There are currently no cases of the security hole being exploited by a hacker, and Google did a swift job of plugging the hole in their experimental email service before getting any security related bad press. Nana, the publication which broke the GMail Security hole story adds that “The flaw which was discovered by Goldshlagger and was tested many times by Nana’s editorial board had shown an alarming success rate. In order not to further jeopardize mail boxes’ owners, we will only disclose that the process is based upon a security breach in the service’s identity authentication. It allows the hacker to “snatch” the victims cookie file (a file planted in the victim’s computer used to identify him) using a seemingly innocent link (which directs to Gmail’s site itself). Once stolen, this cookie file allows the hacker to identify himself as the victim, without the need of a password. Even if the victim does change his password afterwards, it will be to no avail.”

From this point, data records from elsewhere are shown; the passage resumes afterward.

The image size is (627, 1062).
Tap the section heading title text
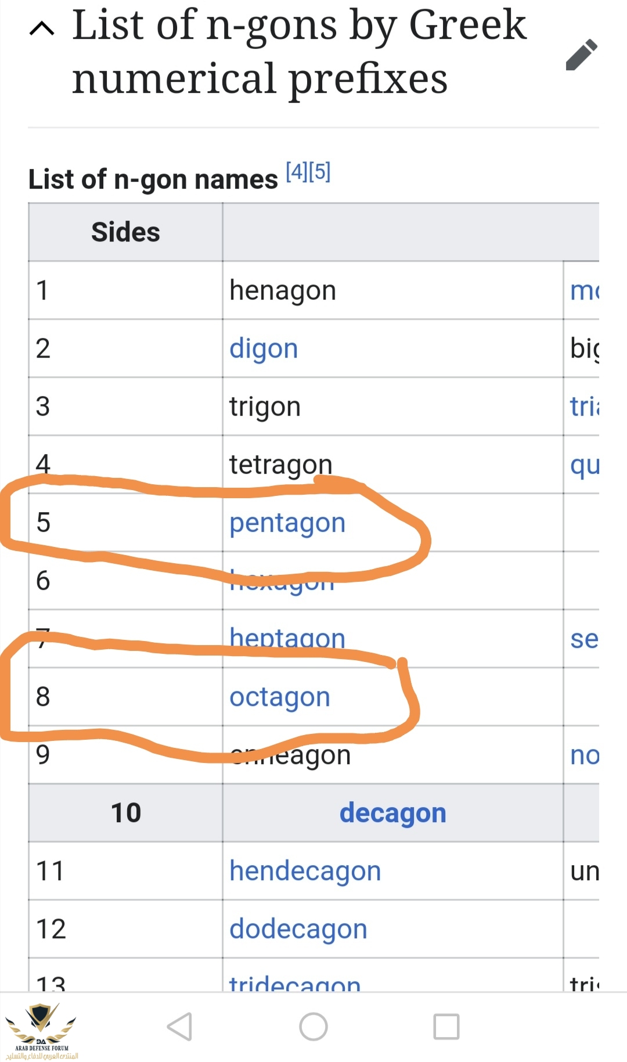tap(299, 51)
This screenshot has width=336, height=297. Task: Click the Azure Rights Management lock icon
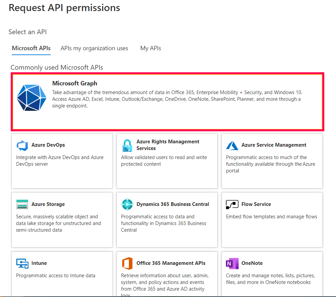[127, 145]

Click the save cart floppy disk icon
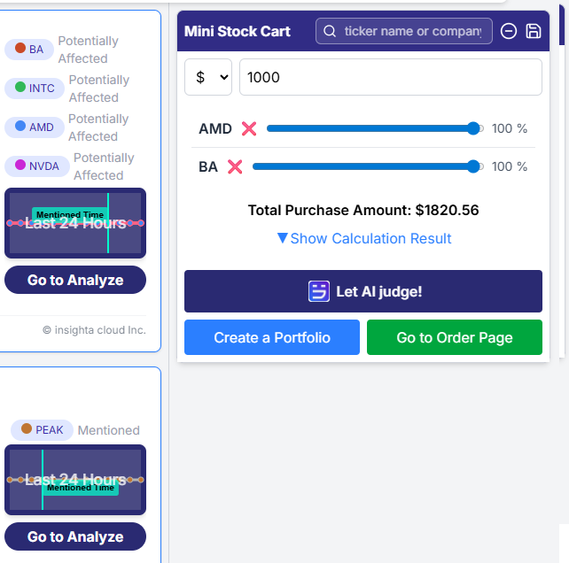click(534, 31)

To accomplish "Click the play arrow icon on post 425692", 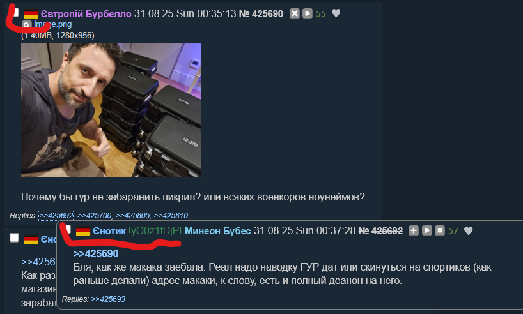I will point(426,230).
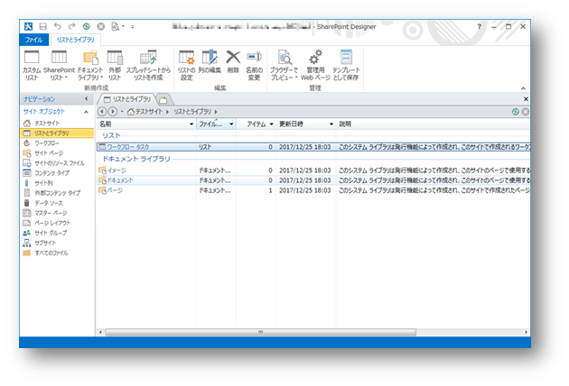Open the ファイル tab

(x=33, y=41)
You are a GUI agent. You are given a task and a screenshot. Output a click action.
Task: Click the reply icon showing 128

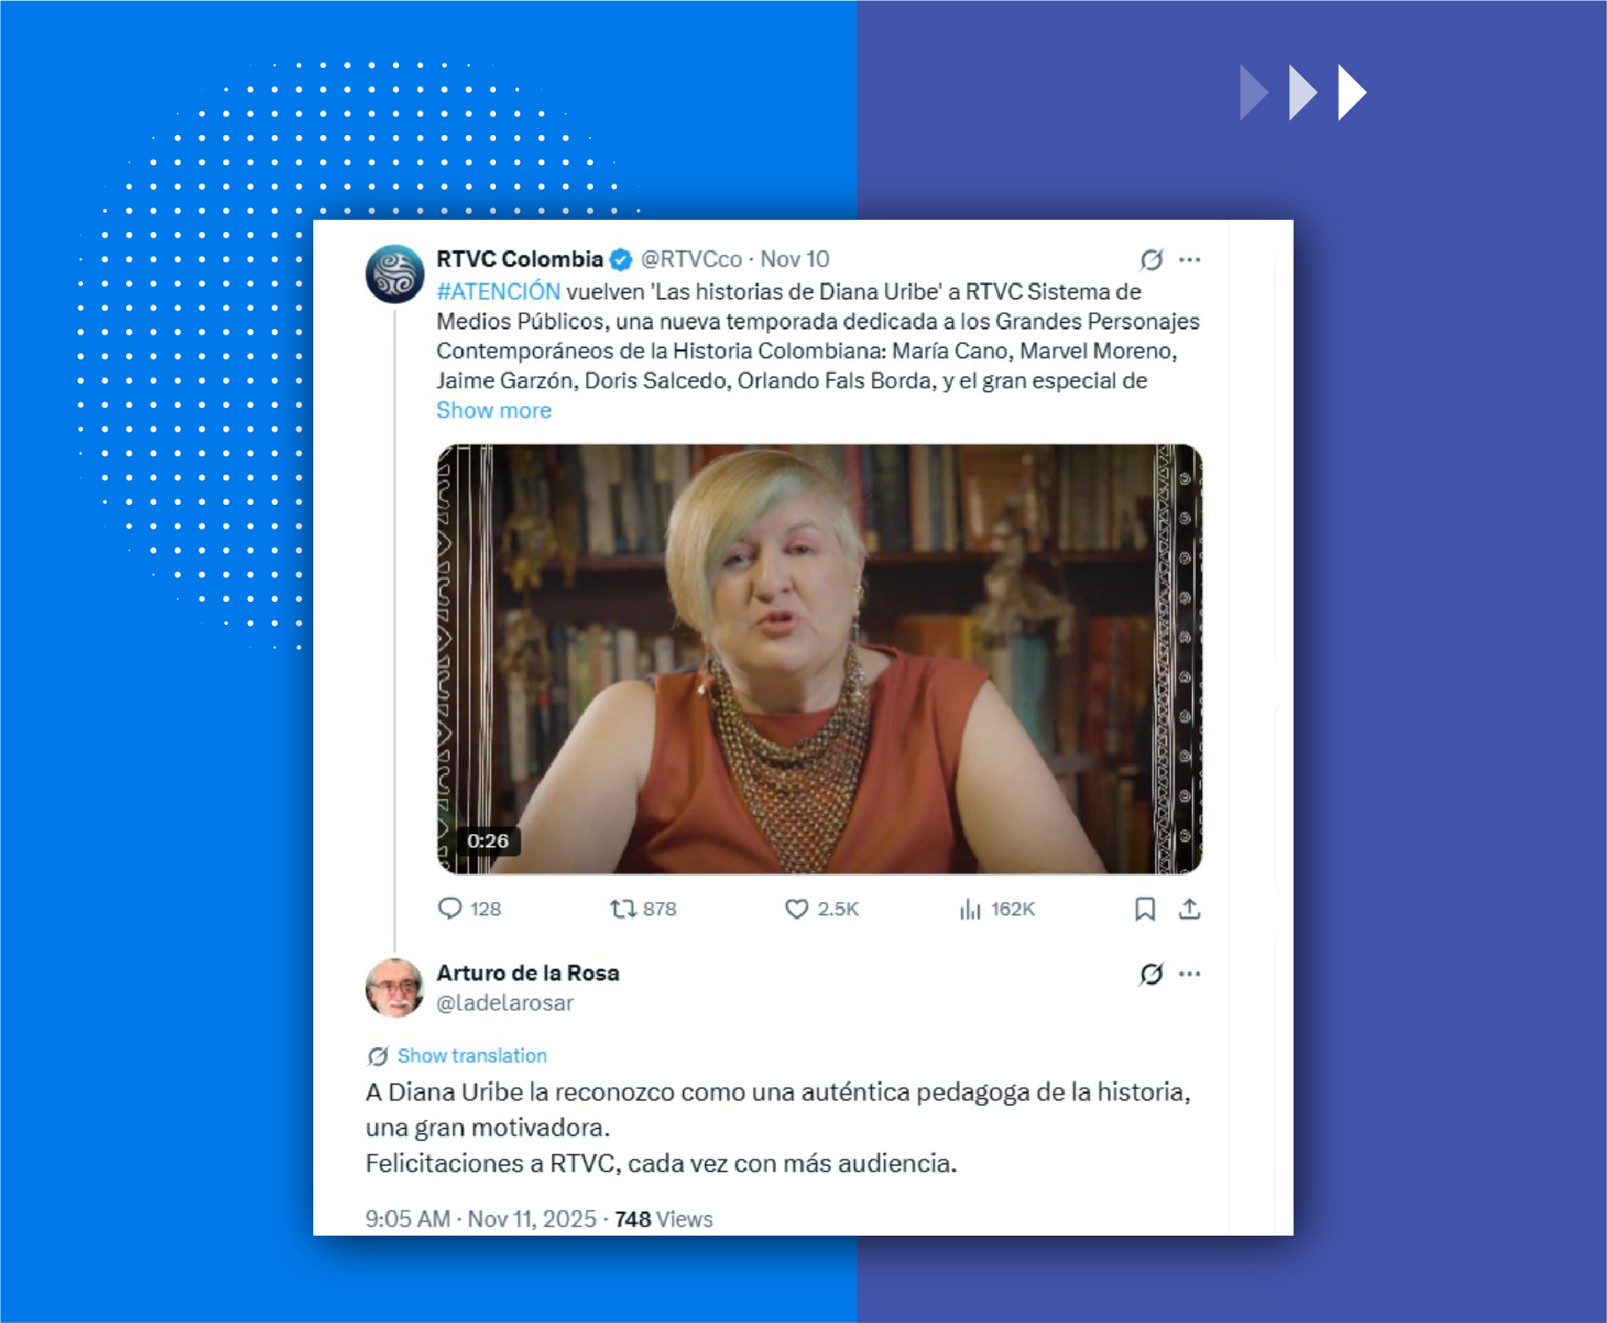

“The system authenticates the hacker as the victim, using the stolen cookie file. Thus no password is involved in the authentication process. The victim can change his password as many times as he pleases, and it still won’t stop the hacker from using his box”, explained Goldshlagger to Nana.
More from Nana:
Matters are several times worse when it comes to a service such as Gmail. Besides the obvious blow to Google’s seemingly spotless image, we’re looking here at a major threat to anyone who has turned to Gmail as his major email box. “Because Gmail offers a gigabyte of storage, several times bigger than most other web based mail services, users hardly delete any old correspondence”, says Goldshlagger. “The result is a huge amount of mail accumulating in the users’ boxes, which frequently include bank notices, passwords, private documents and other files the user wanted to backup. Who ever takes a hold of this data, could literally take over the victim’s life and identity”.